#### Task to carry out:
Once you have read the data below, set it all down again exactly.

(Collected data entries)
=== Section Start ===

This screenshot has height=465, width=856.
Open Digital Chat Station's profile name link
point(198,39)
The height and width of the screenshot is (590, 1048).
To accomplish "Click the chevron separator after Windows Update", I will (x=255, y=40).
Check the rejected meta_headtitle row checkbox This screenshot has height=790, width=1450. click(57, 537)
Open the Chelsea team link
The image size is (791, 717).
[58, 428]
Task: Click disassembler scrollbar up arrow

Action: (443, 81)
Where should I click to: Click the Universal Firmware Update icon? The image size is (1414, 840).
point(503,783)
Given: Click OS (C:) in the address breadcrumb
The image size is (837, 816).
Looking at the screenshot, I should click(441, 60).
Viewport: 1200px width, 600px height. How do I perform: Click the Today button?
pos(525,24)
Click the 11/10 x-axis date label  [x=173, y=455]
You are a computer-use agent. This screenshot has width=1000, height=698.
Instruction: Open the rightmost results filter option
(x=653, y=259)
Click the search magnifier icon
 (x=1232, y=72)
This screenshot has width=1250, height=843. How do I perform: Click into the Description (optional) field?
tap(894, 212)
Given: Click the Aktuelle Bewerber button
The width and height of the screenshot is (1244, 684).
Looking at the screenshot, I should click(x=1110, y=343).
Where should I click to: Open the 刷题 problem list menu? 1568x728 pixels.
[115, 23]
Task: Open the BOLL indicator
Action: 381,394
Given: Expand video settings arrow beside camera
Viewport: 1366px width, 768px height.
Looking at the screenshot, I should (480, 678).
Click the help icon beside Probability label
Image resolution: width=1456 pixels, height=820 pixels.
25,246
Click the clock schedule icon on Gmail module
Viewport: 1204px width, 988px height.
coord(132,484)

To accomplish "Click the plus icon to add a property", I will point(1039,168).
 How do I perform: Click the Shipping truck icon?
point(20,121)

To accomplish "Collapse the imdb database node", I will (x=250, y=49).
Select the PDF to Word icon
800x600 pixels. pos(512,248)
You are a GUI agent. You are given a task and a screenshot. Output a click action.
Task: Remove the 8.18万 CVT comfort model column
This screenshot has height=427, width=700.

=== Section End ===

#### Result of this exercise:
This screenshot has height=465, width=856.
Open Digital Chat Station's profile name link
point(198,39)
The height and width of the screenshot is (590, 1048).
To accomplish "Click the chevron separator after Windows Update", I will (x=255, y=40).
Check the rejected meta_headtitle row checkbox This screenshot has height=790, width=1450. click(57, 537)
Open the Chelsea team link
The image size is (791, 717).
[58, 428]
Task: Click disassembler scrollbar up arrow

Action: (443, 81)
Where should I click to: Click the Universal Firmware Update icon? The image size is (1414, 840).
point(503,783)
Given: Click OS (C:) in the address breadcrumb
The image size is (837, 816).
Looking at the screenshot, I should click(441, 60).
Viewport: 1200px width, 600px height. How do I perform: Click the Today button?
pos(525,24)
Click the 11/10 x-axis date label  [x=173, y=455]
You are a computer-use agent. This screenshot has width=1000, height=698.
Instruction: Open the rightmost results filter option
(x=653, y=259)
Click the search magnifier icon
 (x=1232, y=72)
This screenshot has width=1250, height=843. How do I perform: Click into the Description (optional) field?
tap(894, 212)
Given: Click the Aktuelle Bewerber button
The width and height of the screenshot is (1244, 684).
Looking at the screenshot, I should click(x=1110, y=343).
Where should I click to: Open the 刷题 problem list menu? 1568x728 pixels.
[115, 23]
Task: Open the BOLL indicator
Action: 381,394
Given: Expand video settings arrow beside camera
Viewport: 1366px width, 768px height.
Looking at the screenshot, I should (480, 678).
Click the help icon beside Probability label
Image resolution: width=1456 pixels, height=820 pixels.
25,246
Click the clock schedule icon on Gmail module
Viewport: 1204px width, 988px height.
coord(132,484)

To accomplish "Click the plus icon to add a property", I will point(1039,168).
 How do I perform: Click the Shipping truck icon?
point(20,121)

To accomplish "Collapse the imdb database node", I will (x=250, y=49).
Select the PDF to Word icon
800x600 pixels. pos(512,248)
You are a GUI agent. You are given a task and a screenshot. Output a click action.
Task: Remove the 8.18万 CVT comfort model column
This screenshot has height=427, width=700.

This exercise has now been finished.